START THE DATA

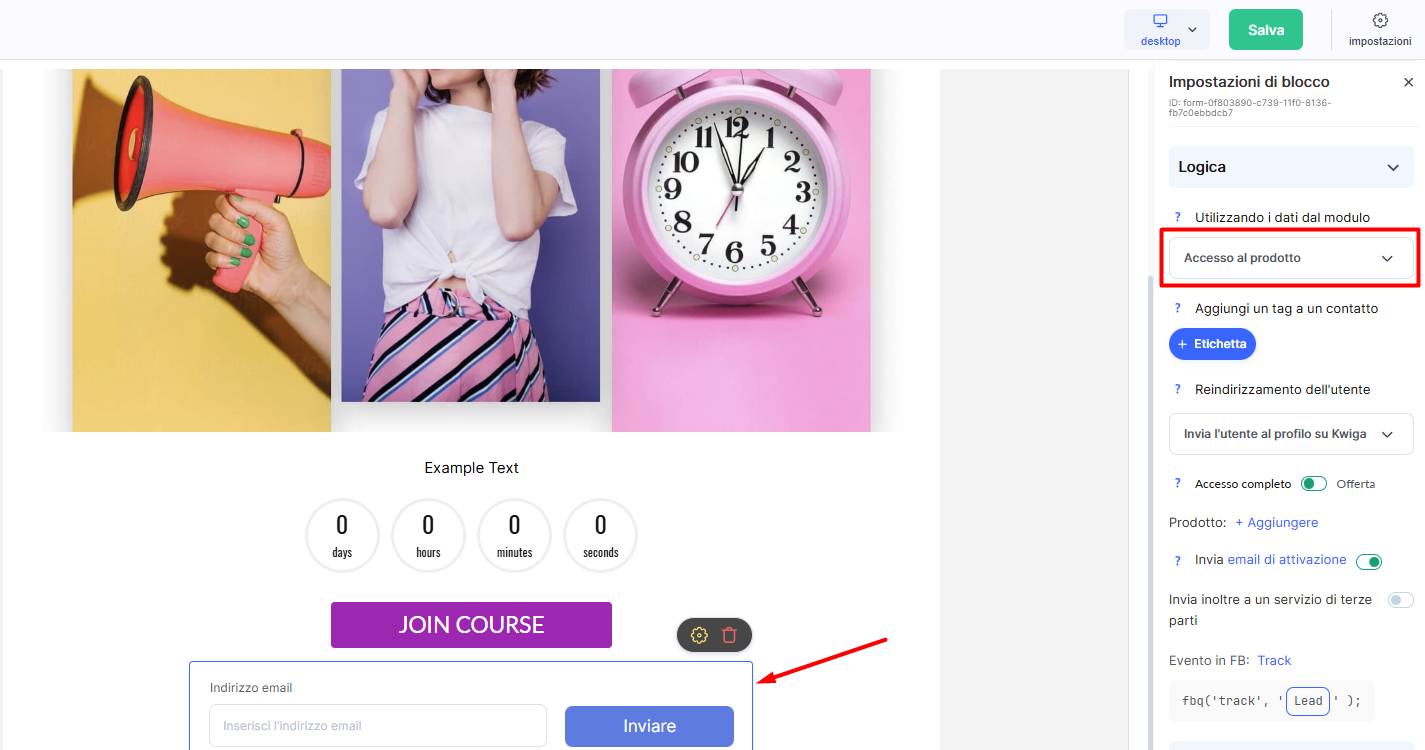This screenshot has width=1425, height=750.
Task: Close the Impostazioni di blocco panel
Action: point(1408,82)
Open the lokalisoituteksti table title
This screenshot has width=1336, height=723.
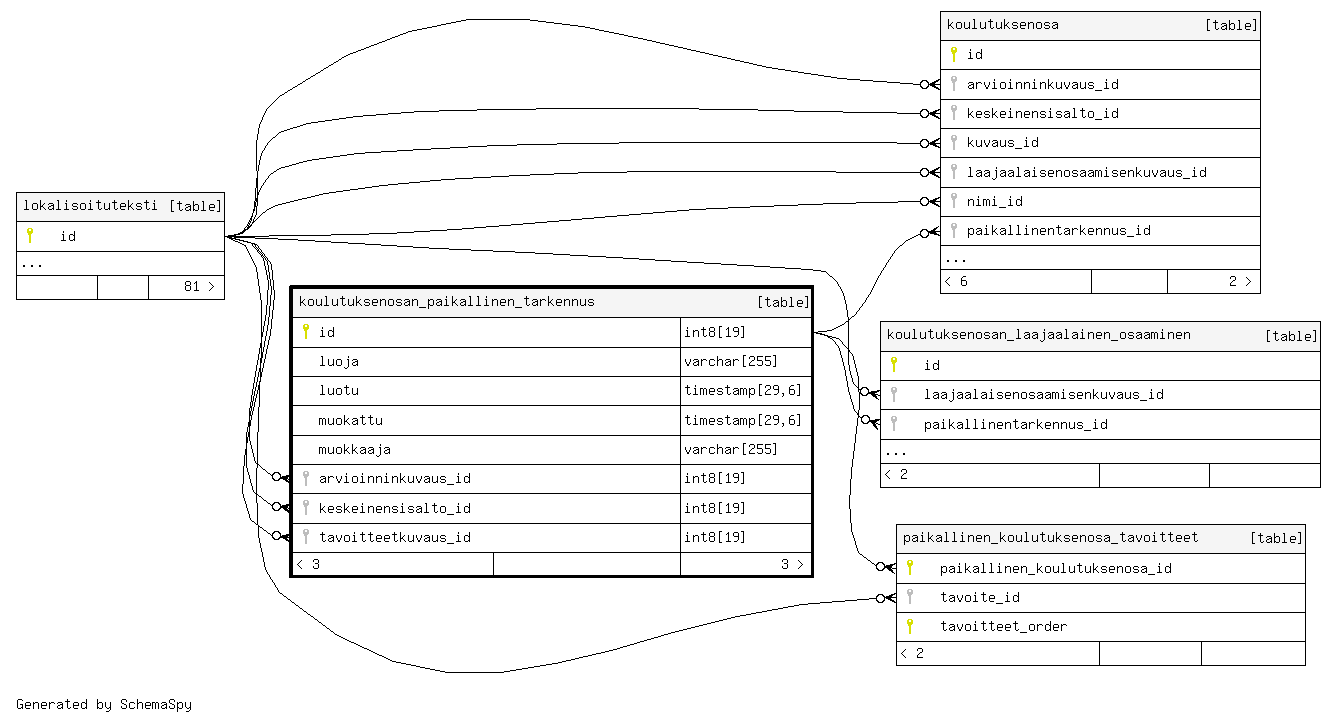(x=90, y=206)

END THE DATA

• _TASK BRIEF_
For this exercise, reproduce the data above exactly from the line containing "Open the lokalisoituteksti table title" through its final line, both ends included, with no pictures in the copy.

• _RESPONSE TO THIS TASK_
Open the lokalisoituteksti table title
This screenshot has width=1336, height=723.
(x=90, y=206)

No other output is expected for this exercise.